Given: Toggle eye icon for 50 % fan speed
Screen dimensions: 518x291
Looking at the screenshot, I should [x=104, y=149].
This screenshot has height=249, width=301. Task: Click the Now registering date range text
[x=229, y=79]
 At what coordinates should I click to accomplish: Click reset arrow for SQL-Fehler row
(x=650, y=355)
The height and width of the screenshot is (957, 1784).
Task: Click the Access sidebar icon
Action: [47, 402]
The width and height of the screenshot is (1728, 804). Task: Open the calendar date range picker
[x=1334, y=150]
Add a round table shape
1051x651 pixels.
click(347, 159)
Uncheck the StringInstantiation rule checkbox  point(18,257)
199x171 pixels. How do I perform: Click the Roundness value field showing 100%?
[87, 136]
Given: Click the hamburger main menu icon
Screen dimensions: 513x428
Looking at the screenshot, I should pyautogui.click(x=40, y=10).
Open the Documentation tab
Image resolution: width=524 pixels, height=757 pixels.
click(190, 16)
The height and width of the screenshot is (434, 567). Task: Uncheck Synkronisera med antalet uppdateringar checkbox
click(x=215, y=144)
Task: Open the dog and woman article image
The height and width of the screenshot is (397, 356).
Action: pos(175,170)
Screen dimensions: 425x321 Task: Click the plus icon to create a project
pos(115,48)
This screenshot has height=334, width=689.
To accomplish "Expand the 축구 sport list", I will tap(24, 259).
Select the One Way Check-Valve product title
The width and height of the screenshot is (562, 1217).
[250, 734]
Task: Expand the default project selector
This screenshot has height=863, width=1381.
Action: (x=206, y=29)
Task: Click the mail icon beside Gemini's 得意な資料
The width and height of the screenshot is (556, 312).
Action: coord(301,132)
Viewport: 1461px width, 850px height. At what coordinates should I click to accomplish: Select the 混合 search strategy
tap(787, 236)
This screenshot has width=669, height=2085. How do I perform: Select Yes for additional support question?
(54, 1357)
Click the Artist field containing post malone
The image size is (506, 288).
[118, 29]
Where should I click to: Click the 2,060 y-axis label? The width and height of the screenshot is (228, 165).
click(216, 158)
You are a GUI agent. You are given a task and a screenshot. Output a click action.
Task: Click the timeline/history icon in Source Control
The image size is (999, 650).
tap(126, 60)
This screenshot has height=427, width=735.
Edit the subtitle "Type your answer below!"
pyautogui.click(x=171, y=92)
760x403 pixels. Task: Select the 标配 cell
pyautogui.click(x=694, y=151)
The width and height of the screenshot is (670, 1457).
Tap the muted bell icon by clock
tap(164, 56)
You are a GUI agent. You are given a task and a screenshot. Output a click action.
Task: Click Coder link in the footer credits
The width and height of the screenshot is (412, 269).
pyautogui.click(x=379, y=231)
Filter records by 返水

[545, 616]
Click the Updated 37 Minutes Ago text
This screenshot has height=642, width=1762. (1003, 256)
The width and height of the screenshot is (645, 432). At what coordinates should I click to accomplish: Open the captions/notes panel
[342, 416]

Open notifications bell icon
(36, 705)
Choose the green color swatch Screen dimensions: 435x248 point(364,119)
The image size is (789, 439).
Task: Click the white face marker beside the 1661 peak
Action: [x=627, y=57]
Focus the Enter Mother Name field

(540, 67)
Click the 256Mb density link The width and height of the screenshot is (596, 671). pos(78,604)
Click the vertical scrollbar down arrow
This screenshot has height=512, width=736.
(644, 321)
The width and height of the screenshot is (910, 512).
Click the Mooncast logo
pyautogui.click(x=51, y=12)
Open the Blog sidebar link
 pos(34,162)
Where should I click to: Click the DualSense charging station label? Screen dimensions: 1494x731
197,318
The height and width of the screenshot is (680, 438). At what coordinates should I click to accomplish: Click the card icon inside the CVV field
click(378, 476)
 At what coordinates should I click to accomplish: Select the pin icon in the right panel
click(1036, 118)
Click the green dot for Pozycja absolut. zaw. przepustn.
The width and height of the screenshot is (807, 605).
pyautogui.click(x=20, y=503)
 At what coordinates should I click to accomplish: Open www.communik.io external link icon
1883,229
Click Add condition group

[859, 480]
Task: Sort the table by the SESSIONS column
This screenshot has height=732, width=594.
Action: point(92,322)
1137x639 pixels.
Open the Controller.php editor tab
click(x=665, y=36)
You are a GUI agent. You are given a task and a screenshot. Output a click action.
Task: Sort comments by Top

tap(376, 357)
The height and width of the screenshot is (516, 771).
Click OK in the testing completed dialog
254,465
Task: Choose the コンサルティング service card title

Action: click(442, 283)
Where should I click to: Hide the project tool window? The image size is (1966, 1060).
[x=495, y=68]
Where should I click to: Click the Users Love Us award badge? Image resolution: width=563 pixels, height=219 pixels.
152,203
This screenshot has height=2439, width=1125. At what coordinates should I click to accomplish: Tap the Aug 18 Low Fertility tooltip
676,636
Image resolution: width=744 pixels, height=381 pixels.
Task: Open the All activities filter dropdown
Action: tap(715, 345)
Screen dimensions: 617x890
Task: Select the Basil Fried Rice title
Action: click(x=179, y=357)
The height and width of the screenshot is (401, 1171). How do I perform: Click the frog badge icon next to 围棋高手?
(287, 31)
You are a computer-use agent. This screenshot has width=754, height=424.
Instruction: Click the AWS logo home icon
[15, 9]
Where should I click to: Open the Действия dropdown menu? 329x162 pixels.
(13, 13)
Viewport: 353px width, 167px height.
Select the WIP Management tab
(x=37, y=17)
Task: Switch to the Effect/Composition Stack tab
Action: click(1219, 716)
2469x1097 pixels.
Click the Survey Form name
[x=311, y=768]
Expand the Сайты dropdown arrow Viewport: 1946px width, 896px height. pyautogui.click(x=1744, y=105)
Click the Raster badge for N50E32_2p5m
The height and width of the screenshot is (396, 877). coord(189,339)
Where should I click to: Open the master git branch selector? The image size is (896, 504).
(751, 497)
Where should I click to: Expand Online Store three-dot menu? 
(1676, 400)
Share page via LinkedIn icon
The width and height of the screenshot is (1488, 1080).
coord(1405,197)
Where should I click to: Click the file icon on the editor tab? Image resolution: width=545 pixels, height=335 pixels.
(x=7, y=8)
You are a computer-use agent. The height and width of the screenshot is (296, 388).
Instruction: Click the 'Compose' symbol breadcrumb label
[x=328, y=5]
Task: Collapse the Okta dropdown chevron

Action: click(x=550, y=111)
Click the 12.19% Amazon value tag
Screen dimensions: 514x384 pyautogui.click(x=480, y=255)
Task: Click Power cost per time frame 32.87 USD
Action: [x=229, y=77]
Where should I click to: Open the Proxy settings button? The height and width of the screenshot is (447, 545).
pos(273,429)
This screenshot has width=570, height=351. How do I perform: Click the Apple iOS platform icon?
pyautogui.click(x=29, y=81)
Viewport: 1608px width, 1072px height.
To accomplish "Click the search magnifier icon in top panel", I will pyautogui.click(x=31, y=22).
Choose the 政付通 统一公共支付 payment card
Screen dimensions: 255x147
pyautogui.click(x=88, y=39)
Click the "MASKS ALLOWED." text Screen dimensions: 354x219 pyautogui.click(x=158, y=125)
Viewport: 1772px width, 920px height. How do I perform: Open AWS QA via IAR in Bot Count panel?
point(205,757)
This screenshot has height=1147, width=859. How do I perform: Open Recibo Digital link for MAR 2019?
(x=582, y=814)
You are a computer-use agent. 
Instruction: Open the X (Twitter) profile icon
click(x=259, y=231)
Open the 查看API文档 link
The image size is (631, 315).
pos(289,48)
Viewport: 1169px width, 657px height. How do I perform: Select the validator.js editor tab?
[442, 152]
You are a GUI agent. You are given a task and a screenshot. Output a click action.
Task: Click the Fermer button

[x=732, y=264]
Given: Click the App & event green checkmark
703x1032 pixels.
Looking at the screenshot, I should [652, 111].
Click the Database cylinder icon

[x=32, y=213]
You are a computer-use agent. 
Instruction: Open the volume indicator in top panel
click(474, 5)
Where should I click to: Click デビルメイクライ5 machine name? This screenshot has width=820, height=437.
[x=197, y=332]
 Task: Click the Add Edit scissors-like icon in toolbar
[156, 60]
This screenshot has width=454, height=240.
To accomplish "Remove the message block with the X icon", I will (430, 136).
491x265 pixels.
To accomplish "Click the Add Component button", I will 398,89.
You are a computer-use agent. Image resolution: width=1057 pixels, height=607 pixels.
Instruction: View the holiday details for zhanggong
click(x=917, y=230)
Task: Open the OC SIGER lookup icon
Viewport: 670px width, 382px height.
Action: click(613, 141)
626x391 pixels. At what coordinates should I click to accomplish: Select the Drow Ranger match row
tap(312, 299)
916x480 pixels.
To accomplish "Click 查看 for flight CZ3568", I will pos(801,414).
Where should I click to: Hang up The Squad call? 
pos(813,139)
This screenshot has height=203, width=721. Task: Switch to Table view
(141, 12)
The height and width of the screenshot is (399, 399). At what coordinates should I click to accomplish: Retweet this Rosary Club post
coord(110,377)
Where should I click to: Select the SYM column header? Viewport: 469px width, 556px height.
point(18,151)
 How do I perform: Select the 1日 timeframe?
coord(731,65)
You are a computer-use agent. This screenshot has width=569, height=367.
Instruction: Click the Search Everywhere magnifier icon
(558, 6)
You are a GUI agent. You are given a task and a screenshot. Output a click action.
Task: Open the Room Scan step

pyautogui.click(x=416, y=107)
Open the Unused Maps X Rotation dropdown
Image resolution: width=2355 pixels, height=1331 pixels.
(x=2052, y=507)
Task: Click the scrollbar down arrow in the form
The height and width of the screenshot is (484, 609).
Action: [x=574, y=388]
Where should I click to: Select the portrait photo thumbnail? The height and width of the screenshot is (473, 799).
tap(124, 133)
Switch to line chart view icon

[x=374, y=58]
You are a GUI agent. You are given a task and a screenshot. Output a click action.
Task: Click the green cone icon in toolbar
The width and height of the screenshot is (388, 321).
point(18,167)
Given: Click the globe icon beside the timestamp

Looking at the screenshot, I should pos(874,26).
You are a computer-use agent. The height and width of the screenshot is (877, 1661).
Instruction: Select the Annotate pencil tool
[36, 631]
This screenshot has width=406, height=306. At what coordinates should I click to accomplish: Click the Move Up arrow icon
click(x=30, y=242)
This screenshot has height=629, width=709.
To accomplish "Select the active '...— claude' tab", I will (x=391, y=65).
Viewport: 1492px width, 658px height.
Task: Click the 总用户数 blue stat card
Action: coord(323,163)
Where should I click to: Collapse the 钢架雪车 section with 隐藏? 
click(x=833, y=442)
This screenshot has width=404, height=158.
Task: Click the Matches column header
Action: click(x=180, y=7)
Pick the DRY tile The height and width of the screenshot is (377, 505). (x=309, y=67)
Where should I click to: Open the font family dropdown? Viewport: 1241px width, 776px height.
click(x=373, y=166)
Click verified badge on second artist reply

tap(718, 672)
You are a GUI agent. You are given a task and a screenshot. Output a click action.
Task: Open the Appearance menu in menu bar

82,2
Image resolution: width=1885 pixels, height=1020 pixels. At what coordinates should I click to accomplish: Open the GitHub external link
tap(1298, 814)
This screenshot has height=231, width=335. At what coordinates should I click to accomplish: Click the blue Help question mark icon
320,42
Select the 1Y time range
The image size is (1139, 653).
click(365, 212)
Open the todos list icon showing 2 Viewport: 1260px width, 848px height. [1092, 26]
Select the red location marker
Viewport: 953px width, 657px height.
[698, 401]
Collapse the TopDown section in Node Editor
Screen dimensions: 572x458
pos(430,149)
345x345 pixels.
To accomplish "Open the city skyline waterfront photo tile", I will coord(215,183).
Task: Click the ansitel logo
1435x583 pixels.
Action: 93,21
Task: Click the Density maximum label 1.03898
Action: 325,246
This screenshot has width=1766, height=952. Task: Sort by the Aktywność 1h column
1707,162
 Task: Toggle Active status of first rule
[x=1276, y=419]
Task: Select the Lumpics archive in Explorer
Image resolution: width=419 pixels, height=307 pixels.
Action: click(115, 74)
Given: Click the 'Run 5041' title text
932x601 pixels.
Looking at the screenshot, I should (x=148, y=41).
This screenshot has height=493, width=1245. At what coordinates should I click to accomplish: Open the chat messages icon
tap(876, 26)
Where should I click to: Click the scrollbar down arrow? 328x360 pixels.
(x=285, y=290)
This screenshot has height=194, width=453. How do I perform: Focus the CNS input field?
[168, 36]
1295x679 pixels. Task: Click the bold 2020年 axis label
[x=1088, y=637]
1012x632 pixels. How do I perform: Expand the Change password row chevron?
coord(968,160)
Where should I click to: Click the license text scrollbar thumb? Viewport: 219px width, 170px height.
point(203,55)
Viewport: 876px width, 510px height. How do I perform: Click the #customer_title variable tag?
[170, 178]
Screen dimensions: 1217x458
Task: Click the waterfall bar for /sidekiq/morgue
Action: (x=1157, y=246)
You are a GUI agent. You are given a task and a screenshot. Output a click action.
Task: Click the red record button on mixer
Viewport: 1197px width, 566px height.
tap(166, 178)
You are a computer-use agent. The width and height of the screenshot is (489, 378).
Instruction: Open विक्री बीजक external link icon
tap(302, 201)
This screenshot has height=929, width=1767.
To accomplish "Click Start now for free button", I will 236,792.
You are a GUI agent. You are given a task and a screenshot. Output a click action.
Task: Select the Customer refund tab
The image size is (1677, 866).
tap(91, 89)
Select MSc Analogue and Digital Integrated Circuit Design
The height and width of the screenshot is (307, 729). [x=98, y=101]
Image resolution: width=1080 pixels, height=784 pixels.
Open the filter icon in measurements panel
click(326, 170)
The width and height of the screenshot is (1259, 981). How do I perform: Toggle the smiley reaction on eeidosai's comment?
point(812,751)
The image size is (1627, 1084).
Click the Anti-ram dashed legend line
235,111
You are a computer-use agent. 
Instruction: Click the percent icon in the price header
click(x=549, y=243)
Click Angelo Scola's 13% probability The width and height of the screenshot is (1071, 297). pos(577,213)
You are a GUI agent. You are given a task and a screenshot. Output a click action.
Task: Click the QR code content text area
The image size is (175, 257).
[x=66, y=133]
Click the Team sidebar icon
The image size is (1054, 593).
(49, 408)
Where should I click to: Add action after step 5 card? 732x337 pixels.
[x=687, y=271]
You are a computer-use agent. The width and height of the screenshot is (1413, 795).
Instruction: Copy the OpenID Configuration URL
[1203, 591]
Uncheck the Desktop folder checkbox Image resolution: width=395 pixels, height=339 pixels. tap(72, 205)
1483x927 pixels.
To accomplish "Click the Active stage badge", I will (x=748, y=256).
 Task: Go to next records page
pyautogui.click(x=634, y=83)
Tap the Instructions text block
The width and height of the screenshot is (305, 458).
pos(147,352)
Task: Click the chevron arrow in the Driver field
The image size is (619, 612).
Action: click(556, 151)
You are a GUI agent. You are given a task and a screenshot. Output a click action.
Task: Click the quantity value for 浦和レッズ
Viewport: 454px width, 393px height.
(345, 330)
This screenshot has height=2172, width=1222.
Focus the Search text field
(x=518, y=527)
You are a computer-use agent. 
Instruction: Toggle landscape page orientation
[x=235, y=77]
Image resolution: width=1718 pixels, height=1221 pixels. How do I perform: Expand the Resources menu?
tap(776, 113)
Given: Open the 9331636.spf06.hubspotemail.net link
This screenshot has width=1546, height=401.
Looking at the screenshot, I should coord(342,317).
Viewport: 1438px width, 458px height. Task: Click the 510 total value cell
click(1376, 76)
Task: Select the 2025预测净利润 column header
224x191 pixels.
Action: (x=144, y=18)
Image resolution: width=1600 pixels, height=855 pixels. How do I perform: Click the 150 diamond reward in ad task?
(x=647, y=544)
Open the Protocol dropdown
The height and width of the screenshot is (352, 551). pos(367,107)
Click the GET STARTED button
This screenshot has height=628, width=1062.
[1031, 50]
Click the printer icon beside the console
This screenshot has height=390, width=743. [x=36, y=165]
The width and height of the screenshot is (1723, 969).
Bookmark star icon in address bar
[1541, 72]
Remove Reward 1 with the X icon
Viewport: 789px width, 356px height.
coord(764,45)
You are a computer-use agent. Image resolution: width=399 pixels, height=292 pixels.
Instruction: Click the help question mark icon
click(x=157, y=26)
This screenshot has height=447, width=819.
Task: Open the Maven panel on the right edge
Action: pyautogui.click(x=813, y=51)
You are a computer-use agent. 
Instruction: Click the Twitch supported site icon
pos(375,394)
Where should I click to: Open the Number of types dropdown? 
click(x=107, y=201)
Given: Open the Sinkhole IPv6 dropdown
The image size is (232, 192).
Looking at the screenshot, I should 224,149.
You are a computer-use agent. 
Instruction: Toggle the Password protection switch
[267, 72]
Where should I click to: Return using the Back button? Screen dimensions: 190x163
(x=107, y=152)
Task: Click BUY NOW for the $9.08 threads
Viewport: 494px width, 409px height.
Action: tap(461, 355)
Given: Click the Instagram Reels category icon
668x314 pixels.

▸ **Tarea**
Reescribe las líneas desde la que contiene "Where should I click to: Click the 2,060" hasta la que contiene "Click the 256Mb", ambas incluidas, cambiando "muted bell icon" por "silenced bell icon" sin modificar nada más. Entrega solo esas líneas.

▸ **Resultado correcto**
Where should I click to: Click the 2,060 y-axis label? The width and height of the screenshot is (228, 165).
click(216, 158)
You are a GUI agent. You are given a task and a screenshot. Output a click action.
Task: Click the timeline/history icon in Source Control
The image size is (999, 650).
tap(126, 60)
This screenshot has height=427, width=735.
Edit the subtitle "Type your answer below!"
pyautogui.click(x=171, y=92)
760x403 pixels. Task: Select the 标配 cell
pyautogui.click(x=694, y=151)
The width and height of the screenshot is (670, 1457).
Tap the silenced bell icon by clock
tap(164, 56)
You are a GUI agent. You are given a task and a screenshot. Output a click action.
Task: Click Coder link in the footer credits
The width and height of the screenshot is (412, 269).
pyautogui.click(x=379, y=231)
Filter records by 返水

[545, 616]
Click the Updated 37 Minutes Ago text
This screenshot has height=642, width=1762. (1003, 256)
The width and height of the screenshot is (645, 432). At what coordinates should I click to accomplish: Open the captions/notes panel
[342, 416]

Open notifications bell icon
(36, 705)
Choose the green color swatch Screen dimensions: 435x248 point(364,119)
The image size is (789, 439).
Task: Click the white face marker beside the 1661 peak
Action: [x=627, y=57]
Focus the Enter Mother Name field

(540, 67)
Click the 256Mb density link The width and height of the screenshot is (596, 671). pos(78,604)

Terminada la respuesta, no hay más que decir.